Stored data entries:

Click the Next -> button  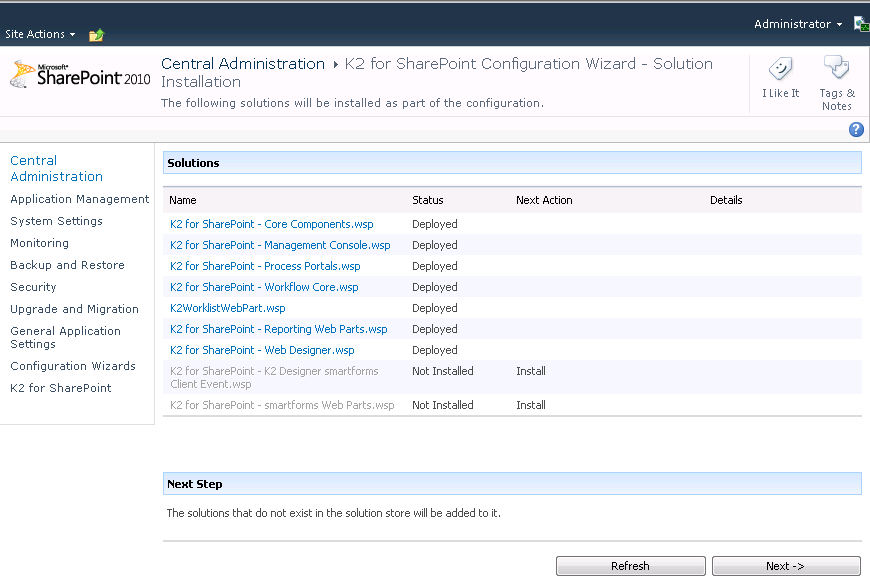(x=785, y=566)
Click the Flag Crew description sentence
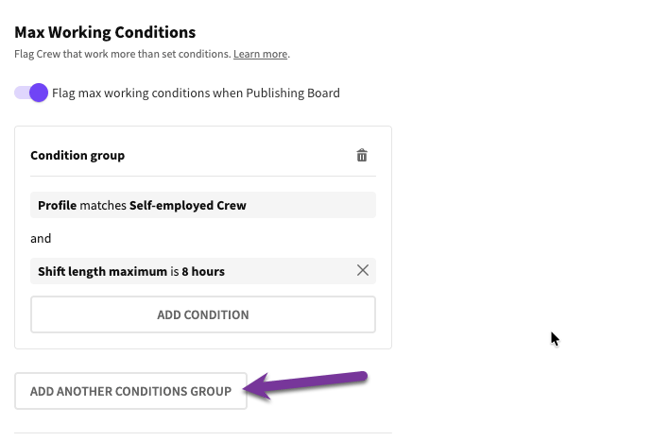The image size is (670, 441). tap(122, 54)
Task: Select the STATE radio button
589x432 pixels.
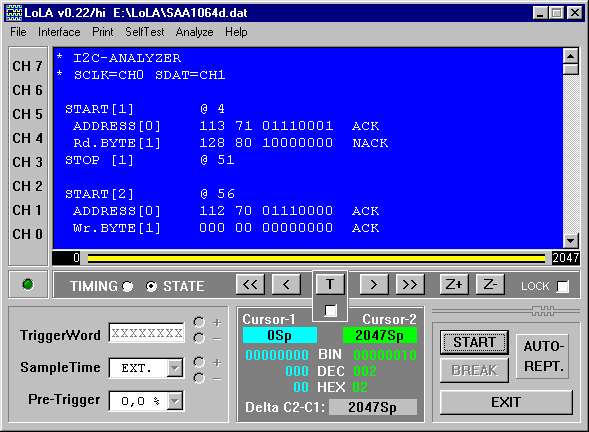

_What is expected_:
Exactly restate the lines from the one holding "Task: Select the STATE radio button" to the final line of the records above, including both and excluding pictures.

_Your response_:
Task: Select the STATE radio button
589x432 pixels.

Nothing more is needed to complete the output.